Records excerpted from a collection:
.....

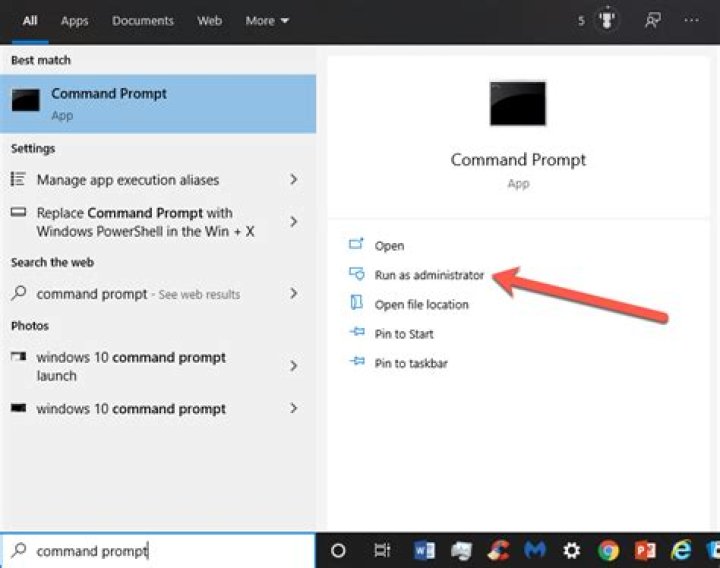Expand the web results arrow for command prompt
720x568 pixels.
(x=293, y=294)
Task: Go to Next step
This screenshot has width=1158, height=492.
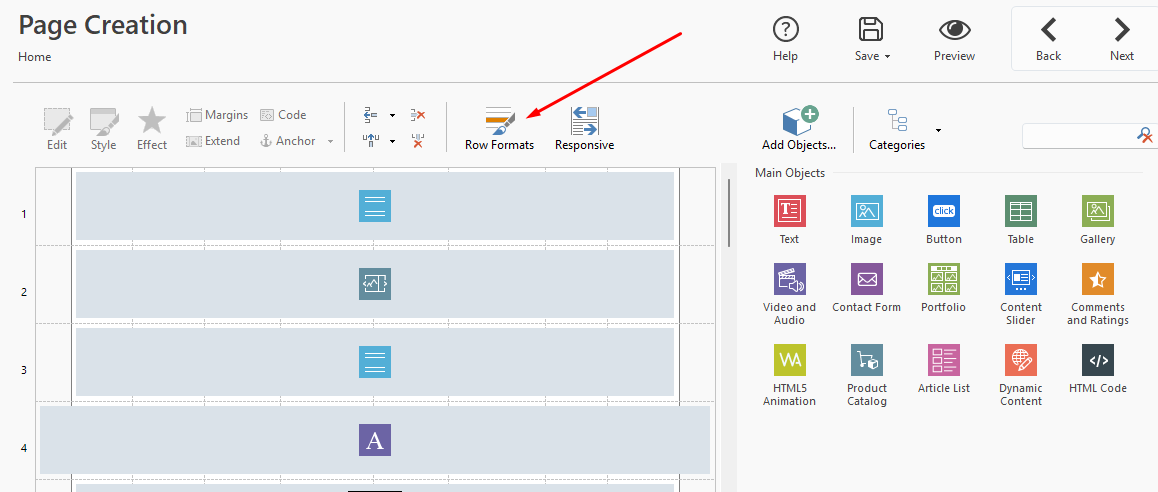Action: click(1121, 38)
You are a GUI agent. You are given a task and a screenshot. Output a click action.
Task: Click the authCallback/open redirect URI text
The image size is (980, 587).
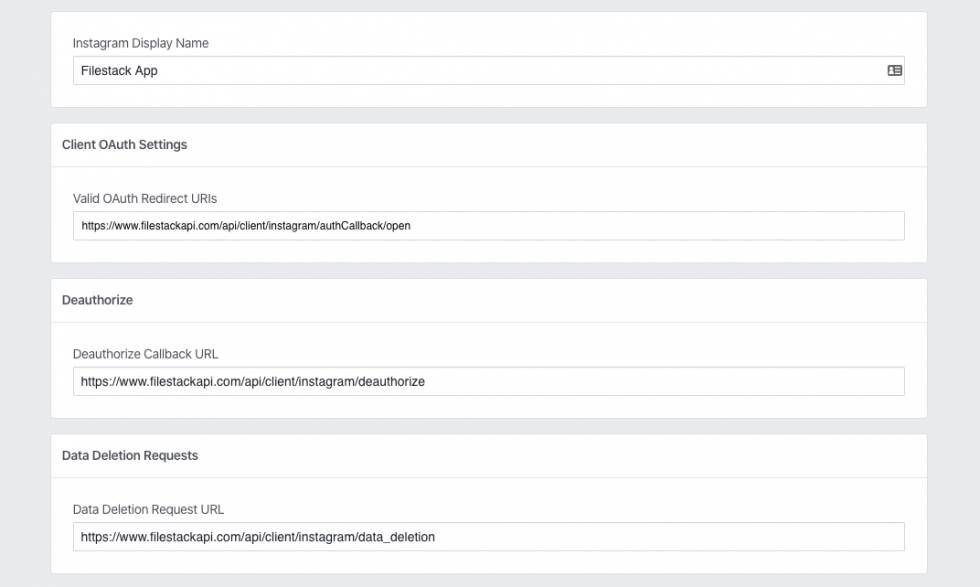pos(249,226)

.....

Aim of the task:
Could you repeat exactly the lines from the one containing "You are a GUI" through the last line of the records, both included, without the pictures?

Worked solution:
You are a GUI agent. You are given a task and a screenshot. Output a click action.
Task: Click the authCallback/open redirect URI text
The image size is (980, 587).
pos(249,226)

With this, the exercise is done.